Was sich nun viele Wählerinnen und Wähler fragen: Warum hat Petra Hinz über ihre beruflichen Qualifikationen falsche Angaben gemacht? Und warum sind die unwahren Angaben in ihrer langen politischen Laufbahn nie aufgeflogen?
Tatsächlich ist ein Abgeordnetenmandat kein Arbeitsverhältnis im eigentlichen Sinne. Gleichwohl sind an so ein Amt gewisse Voraussetzungen geknüpft – wenngleich kein Berufspolitiker überhaupt Abitur haben muss oder Akademiker sein soll, ist der Anteil der Nicht-Akademiker im Bundestag verschwindend gering. Gewissermaßen ist eine bestimmte Glaubwürdigkeit mit einer akademischen Bildung verbunden – etwas, das wichtig ist, um überhaupt ein Mandat zu bekommen. Der Kriminalist Marco Löw sagt dazu: “Betrug beim Lebenslauf kommt vor, etwa wenn es um Machtpositionen geht, es viel Konkurrenz gibt und die falschen Angaben in der alltäglichen Arbeit nicht sofort auffliegen können.” Entscheidend sei auch, wenn die Zugangsvoraussetzungen zu einer Position für den Anwärter sehr hoch sind. Also: Abitur und abgeschlossenes Studium als selbstverständlich gelten, vielleicht auch Auslandserfahrungen oder ein Titel.

************

Aufgabe 1: Zähle die Qualifikationen auf, die im letzten Satz des Lesetexts über Petra Hinz als mögliche Zugangsvoraussetzungen genannt werden.
Aufgabe 2: Bitte schreibe den Lesetext über Petra Hinz nach dem Satz, der mit „Also: Abitur“ beginnt, weiter.

Materialliste:
************

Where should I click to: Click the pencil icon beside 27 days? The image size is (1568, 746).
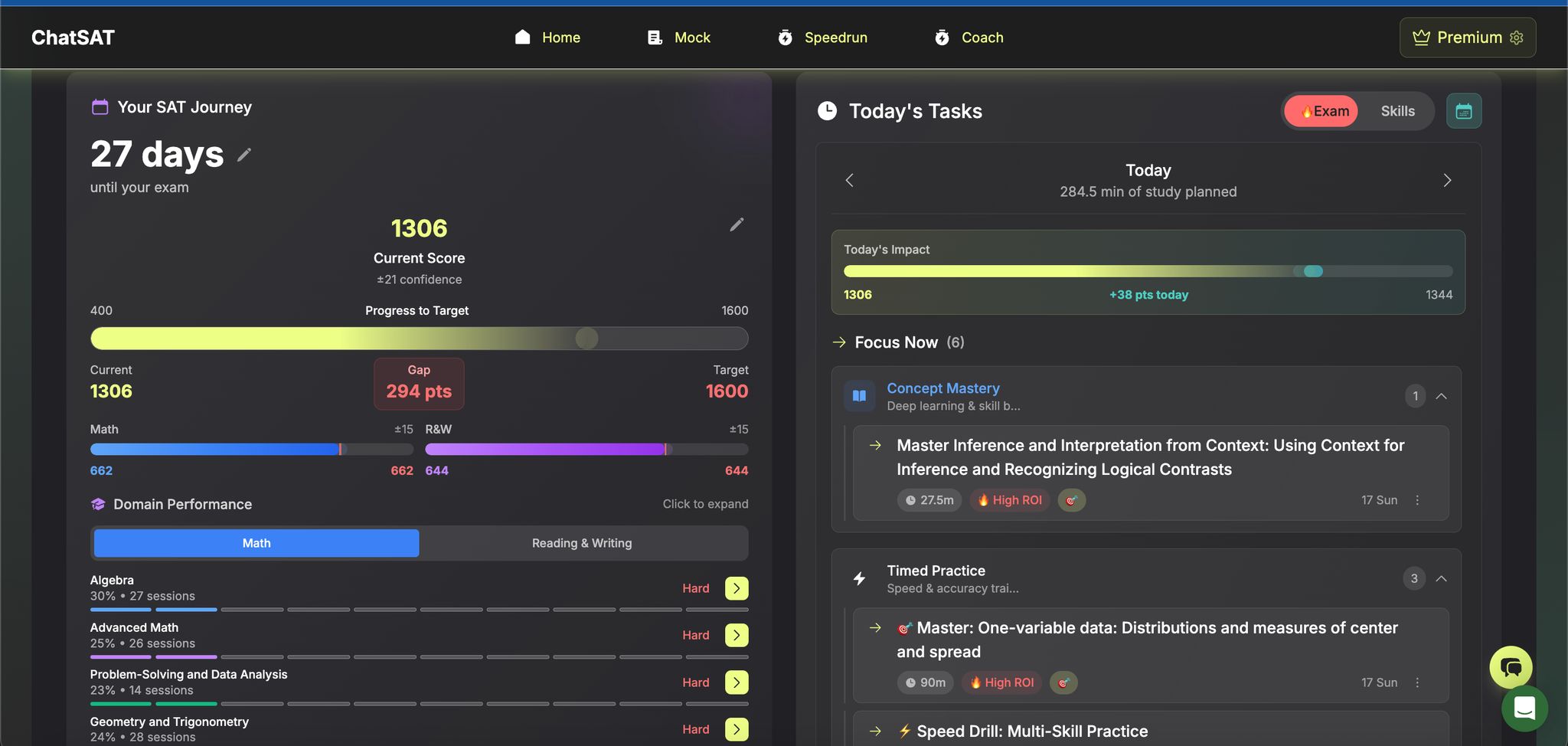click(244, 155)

************

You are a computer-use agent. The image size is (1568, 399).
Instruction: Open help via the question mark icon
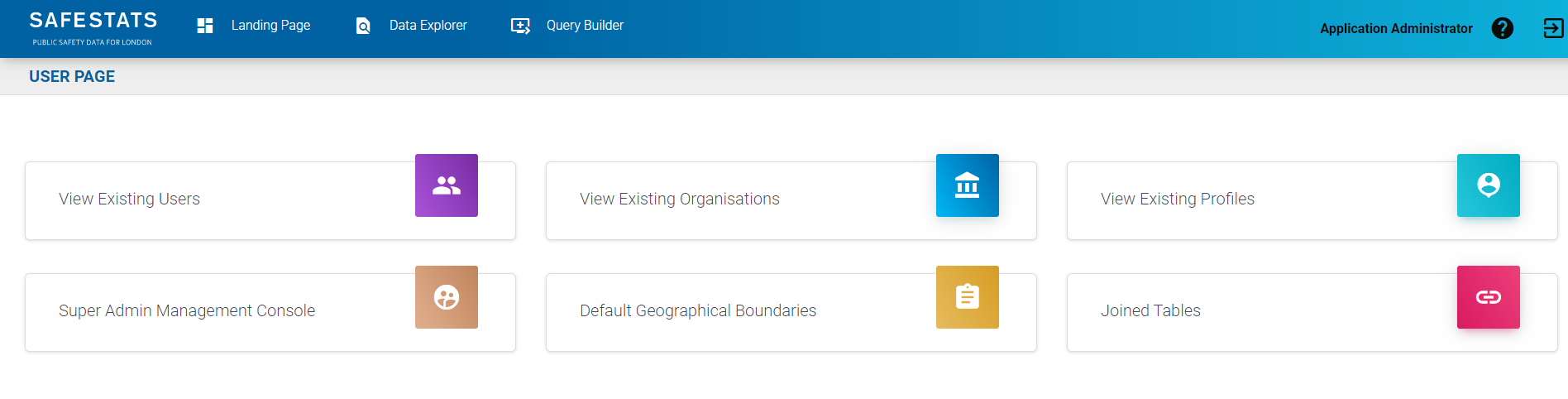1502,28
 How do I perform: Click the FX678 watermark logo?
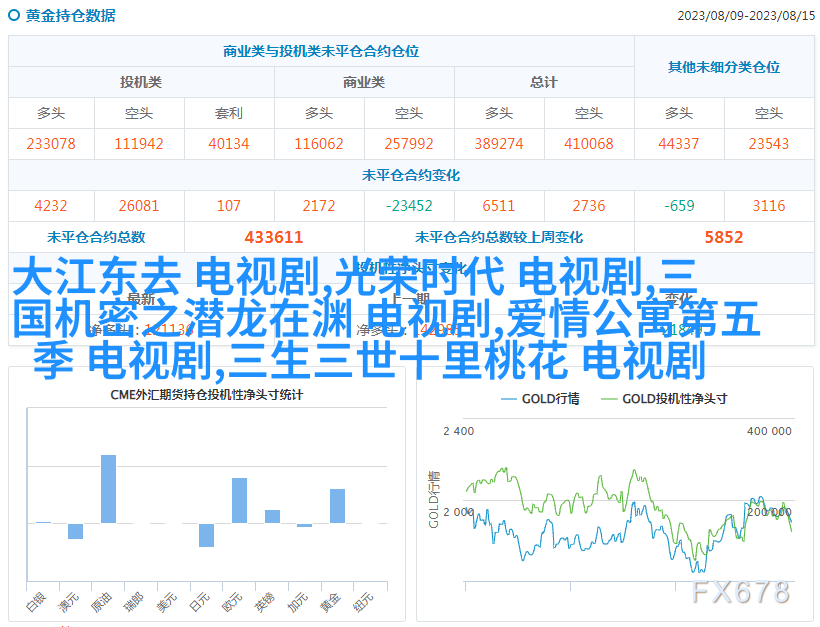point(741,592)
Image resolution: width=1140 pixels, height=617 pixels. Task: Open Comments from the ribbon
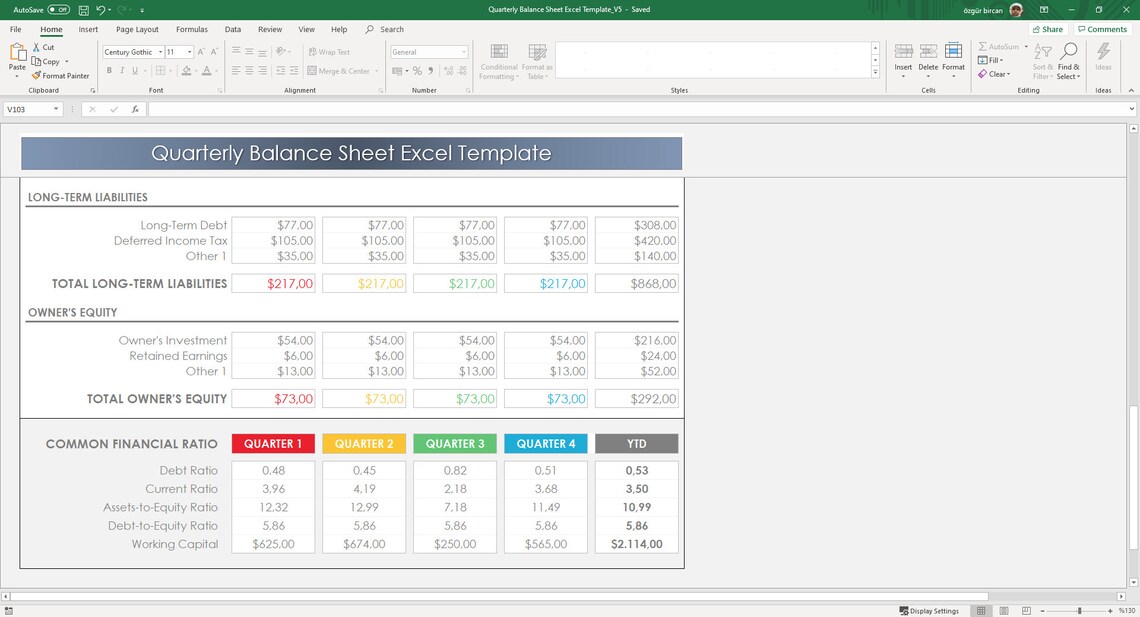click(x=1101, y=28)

************

Lösung 1:
- Abitur
- abgeschlossenes Studium
- Auslandserfahrungen
- ein Titel

Lösung 2:
Fast nur Männer als Hochstapler
Nicht umsonst sind in den letzten Jahren ja gerade in der Politik viele falsche Doktoren aufgeflogen. Löw, der auch mehrere Sachbücher über Lügen geschrieben hat – darunter auch das Buch Falle Bewerbungsbetrug – sagt dazu: “Wer nicht mithalten kann und die entsprechende psychische Veranlagung hat, nimmt den einfachen Weg und mogelt sich seinen Lebenslauf zurecht. Mitunter treiben auch die Lebensumstände einen Menschen dazu, um jeden Preis eine gute Position finden zu wollen.”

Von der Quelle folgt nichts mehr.